*** Opening THE RECORDS ***

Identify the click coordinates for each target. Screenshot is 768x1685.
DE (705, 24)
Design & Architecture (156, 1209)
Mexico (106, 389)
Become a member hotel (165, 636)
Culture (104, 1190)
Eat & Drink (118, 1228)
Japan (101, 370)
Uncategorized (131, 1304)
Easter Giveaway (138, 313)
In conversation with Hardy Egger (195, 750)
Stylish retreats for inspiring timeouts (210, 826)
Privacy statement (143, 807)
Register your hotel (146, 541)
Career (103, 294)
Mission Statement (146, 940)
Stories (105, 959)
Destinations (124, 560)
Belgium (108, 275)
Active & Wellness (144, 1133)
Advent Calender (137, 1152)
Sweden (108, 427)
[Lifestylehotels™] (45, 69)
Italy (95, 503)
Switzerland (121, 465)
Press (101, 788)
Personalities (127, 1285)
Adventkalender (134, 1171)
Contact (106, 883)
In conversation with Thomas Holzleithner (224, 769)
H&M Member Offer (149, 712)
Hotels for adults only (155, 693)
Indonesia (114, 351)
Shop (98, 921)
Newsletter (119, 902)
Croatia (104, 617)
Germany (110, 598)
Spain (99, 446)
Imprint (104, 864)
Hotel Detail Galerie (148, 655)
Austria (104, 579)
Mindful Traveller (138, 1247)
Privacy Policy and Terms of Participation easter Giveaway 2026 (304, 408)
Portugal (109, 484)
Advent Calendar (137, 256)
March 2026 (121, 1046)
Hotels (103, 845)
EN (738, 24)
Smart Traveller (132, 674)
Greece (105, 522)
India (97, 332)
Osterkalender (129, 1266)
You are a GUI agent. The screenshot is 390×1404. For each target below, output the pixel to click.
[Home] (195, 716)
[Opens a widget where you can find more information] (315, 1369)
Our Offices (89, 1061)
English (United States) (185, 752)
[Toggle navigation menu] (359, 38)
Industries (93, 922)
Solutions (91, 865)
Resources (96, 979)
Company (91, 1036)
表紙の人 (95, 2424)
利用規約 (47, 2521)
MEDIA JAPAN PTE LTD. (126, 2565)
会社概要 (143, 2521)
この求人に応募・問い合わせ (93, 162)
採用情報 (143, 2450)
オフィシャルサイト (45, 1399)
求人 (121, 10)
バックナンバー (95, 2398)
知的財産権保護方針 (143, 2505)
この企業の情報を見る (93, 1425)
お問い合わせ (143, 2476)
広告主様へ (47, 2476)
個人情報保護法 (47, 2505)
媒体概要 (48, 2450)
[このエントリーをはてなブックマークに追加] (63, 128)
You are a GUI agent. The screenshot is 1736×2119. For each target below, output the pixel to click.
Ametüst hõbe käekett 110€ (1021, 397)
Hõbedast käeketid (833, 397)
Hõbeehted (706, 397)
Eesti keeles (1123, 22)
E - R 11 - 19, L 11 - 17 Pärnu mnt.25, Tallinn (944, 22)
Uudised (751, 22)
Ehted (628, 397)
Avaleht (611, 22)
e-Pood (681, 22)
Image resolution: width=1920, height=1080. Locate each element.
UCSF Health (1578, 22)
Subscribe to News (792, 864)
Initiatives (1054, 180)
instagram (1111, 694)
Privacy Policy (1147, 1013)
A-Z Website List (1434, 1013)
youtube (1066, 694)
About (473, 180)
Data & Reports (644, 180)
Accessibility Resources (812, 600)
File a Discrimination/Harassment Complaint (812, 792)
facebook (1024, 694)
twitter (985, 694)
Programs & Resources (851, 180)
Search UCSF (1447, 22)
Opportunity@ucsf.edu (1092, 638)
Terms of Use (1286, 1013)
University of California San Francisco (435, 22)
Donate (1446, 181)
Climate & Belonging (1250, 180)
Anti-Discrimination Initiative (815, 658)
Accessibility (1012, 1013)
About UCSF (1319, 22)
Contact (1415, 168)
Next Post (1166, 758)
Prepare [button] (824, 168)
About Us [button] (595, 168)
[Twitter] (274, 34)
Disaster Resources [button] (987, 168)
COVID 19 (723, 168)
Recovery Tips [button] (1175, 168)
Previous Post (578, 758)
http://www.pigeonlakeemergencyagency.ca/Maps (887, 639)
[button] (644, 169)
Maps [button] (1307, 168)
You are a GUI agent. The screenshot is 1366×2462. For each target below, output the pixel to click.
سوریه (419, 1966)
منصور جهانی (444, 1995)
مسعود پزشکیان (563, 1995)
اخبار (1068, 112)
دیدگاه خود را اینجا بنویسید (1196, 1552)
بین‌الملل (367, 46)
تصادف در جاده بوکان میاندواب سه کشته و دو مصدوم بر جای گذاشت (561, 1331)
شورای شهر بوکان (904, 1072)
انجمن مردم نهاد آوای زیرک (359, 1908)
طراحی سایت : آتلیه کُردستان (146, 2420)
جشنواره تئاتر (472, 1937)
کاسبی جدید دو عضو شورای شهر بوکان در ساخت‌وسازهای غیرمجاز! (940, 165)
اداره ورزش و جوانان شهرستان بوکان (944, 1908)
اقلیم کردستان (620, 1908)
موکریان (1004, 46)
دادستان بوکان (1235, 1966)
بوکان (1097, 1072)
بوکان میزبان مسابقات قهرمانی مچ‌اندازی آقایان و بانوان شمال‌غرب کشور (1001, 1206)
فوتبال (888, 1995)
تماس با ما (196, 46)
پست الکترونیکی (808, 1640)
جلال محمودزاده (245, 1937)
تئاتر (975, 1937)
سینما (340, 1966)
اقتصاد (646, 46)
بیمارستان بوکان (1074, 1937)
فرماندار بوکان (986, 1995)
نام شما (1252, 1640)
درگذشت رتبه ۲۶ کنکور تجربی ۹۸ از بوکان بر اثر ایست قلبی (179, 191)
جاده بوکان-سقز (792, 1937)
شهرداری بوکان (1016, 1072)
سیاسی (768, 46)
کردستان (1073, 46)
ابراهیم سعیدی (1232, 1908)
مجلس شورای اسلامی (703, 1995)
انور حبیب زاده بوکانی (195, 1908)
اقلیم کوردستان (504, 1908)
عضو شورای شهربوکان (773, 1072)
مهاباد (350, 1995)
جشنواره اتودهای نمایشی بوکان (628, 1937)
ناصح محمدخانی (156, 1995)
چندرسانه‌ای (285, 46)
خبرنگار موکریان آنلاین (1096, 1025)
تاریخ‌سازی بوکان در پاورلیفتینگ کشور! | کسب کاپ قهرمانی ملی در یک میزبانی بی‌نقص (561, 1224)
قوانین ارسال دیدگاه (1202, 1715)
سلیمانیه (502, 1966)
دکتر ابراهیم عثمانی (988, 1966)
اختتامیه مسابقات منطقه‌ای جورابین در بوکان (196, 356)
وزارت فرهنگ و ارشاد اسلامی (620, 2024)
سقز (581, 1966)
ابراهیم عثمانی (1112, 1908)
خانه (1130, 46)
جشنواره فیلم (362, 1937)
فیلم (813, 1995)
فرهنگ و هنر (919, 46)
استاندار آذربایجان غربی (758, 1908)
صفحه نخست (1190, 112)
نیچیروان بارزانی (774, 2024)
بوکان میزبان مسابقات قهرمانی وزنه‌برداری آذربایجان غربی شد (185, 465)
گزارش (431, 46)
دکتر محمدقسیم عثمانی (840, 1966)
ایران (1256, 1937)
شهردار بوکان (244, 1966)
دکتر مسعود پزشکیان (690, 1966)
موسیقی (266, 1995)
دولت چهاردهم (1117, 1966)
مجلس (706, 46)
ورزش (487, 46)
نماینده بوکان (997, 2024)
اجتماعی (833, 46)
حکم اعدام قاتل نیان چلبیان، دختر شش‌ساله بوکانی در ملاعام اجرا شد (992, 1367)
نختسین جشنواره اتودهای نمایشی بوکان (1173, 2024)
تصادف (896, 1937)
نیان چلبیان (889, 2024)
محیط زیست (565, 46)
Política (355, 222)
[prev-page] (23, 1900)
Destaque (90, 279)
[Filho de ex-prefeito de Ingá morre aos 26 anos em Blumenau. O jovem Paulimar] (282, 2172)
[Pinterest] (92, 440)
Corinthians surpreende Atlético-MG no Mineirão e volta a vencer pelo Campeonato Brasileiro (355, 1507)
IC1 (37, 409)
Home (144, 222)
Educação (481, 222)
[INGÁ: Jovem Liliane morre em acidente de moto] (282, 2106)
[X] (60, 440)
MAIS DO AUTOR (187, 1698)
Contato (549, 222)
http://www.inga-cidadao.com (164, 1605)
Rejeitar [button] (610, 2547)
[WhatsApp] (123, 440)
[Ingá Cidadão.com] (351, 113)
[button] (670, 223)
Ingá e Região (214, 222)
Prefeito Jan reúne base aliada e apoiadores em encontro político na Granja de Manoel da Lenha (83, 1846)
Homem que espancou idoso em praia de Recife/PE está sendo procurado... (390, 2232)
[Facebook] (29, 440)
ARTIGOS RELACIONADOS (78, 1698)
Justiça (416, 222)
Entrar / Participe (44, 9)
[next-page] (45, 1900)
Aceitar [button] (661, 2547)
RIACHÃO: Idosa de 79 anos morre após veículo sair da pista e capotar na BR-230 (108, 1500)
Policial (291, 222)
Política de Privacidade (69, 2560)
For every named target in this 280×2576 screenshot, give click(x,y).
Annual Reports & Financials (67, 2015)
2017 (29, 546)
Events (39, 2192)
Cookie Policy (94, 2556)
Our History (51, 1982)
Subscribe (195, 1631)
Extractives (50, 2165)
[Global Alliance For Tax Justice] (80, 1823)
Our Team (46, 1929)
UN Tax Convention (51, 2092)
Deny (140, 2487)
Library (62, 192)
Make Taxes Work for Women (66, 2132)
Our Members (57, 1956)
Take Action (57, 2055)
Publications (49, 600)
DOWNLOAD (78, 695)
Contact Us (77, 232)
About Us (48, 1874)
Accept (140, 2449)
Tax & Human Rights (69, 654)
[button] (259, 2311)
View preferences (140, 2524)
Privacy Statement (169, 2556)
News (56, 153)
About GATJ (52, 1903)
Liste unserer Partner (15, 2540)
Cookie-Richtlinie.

*** Closing THE RECORDS ***

Within the listing above, locate the line containing "فرماندار بوکان (986, 1995)" and the line containing "قوانین ارسال دیدگاه (1202, 1715)". Reproduce those two lines and all lines between them exactly, with nothing added.

فرماندار بوکان (986, 1995)
نام شما (1252, 1640)
درگذشت رتبه ۲۶ کنکور تجربی ۹۸ از بوکان بر اثر ایست قلبی (179, 191)
جاده بوکان-سقز (792, 1937)
شهرداری بوکان (1016, 1072)
سیاسی (768, 46)
کردستان (1073, 46)
ابراهیم سعیدی (1232, 1908)
مجلس شورای اسلامی (703, 1995)
انور حبیب زاده بوکانی (195, 1908)
اقلیم کوردستان (504, 1908)
عضو شورای شهربوکان (773, 1072)
مهاباد (350, 1995)
جشنواره اتودهای نمایشی بوکان (628, 1937)
ناصح محمدخانی (156, 1995)
چندرسانه‌ای (285, 46)
خبرنگار موکریان آنلاین (1096, 1025)
تاریخ‌سازی بوکان در پاورلیفتینگ کشور! | کسب کاپ قهرمانی ملی در یک میزبانی بی‌نقص (561, 1224)
قوانین ارسال دیدگاه (1202, 1715)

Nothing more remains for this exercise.